Modern Slavery Victim says prison was ‘better’ than gang’s squalid housing
A victim of Britain’s largest modern slavery ring said being locked in a Polish prison was “better” than conditions he was forced to endure by criminal gang-masters.
Miroslaw Lehmann was one of more than 400 estimated victims ensnared by the family-run operation, which trafficked and exploited vulnerable workers for greed.
It is believed the eight co-conspirators convicted of modern slavery and money laundering offences made £2 million from their criminal enterprise – all off the backs of the exploited workers’ labour.
The 38-year-old, originally from Poznan, Poland, was brought to the UK in February 2014, after gang members approached him at a bus station, promising work in England.
Mr Lehmann had just been released from jail and – like dozens of the gang’s other victims – had “nowhere to go”.
Asked why he had wanted to come to the UK, he said: “To be honest, (I wanted) to start a new life – but I didn’t know that the new life would start with some really big problems.”
Mr Lehmann, speaking through a translator, said: “They asked me if I wanted to come to England to work.
“I said I didn’t have any money as I had just left prison and they said they would pay for my ticket and then I would have to pay back the money.”
As he made the journey to the UK, he described how the gang picked up other vulnerable victims who spoke to him of “some other fee, or some other money to pay” the gang for transport.
On arriving, he along with others then endured “horrible” and squalid living conditions, with up to four people to a room in homes dotted across the Black Country in the West Midlands.
When asked about the accommodation, Mr Lehmann said: “I would say some homeless people here in the UK live better than I lived after I arrived over here.
“There was no heating, no secure windows, cold water, sleeping on the floor on some mattresses, covering yourself with your own clothing.”
Asked how he was treated by the traffickers, Mr Lehmann said: “Initially everything seemed OK but later on they started treating me like a thief or something like that.
“They were following me, controlling me – you couldn’t leave the house because you were being followed.
“You couldn’t just go for a walk.”
He added: “In Poland, when I was in prison, it was better than being in this house.”

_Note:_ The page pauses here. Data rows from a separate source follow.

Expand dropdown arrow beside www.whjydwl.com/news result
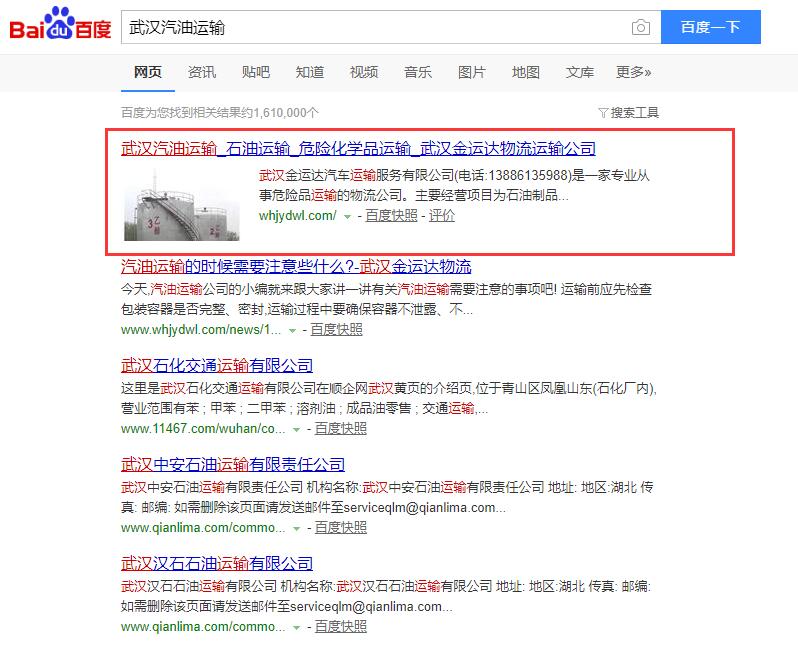 click(x=292, y=330)
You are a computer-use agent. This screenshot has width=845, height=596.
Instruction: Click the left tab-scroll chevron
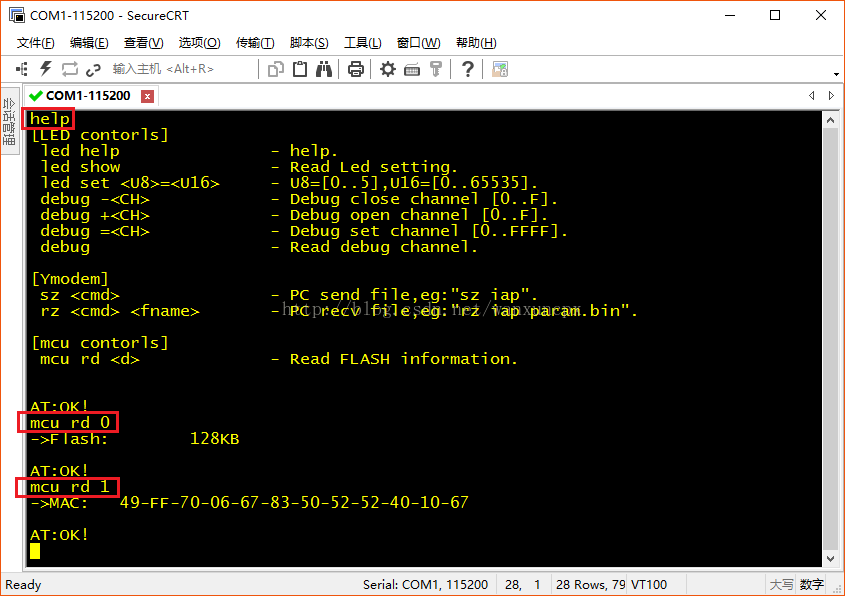tap(812, 95)
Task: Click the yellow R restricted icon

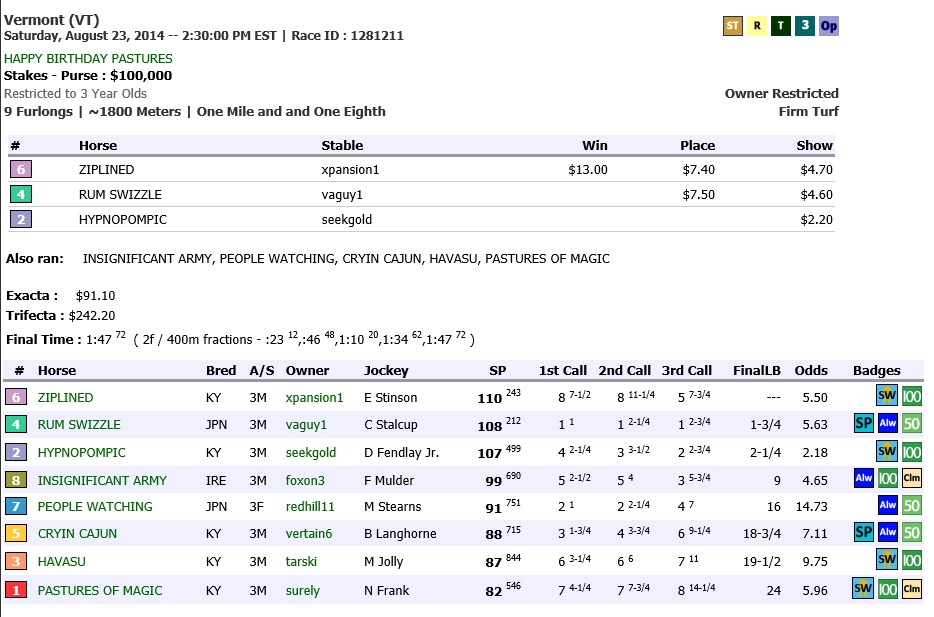Action: (x=757, y=26)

Mr Lehmann was forced to do housing renovation work, decorating, painting walls, clearing gardens and cutting grass.
“I didn’t do these jobs for long – but in a week it would be 12-13 hours at a time,” he said.
The callous gang-masters deducted any “pay” he may have earned, telling him the cash had gone towards paying to bring him to the UK.
He feared asking about money, “because I knew what would happen – threatening, beating”.
Eventually Mr Lehmann broke free of the traffickers’ grip, with the help of a Polish man working with the anti-slavery charity Hope for Justice, who had been giving out dinners for homeless people.
“I felt better, I knew there would be no forcing you to do things you didn’t want to do,” he said.
He said what the traffickers had done to him and others was “indescribable”, and that seeing them behind bars would be a “relief”.
“They wouldn’t be able to drag other people into their dodgy dealings where they were making money off the back of somebody else,” he said.
At a trial, ending in February, Marek Chowanic, Marek Brzezinski, Juliana Chodakiewicz, Natalia Zmuda and Justyna Parczewska were convicted of their roles in the conspiracy, and jailed for between four-and-a-half and 11 years.
Following a separate trial last month, Ignacy Brzezinski, of Beechwood Road, West Bromwich, Wojciech Nowakowski, of James Turner Street, Birmingham, and Jan Sadowski, of Dartmouth Street, West Bromwich, were also convicted for their part in the enterprise.